START Records supplied
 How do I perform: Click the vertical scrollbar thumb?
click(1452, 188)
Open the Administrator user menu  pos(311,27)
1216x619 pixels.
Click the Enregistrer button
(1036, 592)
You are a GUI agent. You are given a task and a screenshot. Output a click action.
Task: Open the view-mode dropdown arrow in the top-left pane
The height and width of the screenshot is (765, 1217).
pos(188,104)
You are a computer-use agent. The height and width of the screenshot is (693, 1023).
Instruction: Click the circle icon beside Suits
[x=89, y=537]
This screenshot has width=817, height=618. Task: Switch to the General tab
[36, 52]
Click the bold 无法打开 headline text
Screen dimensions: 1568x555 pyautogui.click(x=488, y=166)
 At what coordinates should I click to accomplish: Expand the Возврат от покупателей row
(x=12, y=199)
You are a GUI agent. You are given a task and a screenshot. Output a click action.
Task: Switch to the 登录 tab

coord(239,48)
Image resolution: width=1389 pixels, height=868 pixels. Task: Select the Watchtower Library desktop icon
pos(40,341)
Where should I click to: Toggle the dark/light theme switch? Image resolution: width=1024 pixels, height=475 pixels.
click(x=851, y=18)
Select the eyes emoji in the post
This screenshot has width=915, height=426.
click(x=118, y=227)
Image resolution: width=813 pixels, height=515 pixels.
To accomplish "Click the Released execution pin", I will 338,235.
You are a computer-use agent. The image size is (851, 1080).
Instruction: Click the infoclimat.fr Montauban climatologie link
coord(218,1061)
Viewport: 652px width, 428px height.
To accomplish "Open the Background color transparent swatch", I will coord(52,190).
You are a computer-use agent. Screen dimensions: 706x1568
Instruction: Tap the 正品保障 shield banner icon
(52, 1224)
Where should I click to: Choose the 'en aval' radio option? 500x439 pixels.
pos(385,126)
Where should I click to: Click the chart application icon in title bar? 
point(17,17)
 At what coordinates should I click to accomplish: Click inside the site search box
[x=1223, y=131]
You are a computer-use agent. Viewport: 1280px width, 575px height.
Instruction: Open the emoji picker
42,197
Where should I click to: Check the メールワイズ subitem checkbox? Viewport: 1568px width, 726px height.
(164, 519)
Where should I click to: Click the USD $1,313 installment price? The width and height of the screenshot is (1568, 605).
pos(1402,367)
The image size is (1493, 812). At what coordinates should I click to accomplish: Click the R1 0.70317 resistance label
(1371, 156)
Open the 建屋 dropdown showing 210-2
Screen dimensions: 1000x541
END Records supplied
What to produce:
Some lines in the data above hold the string "dropdown". Find and copy each of them.

Response to this exercise:
Task: Open the view-mode dropdown arrow in the top-left pane
Open the 建屋 dropdown showing 210-2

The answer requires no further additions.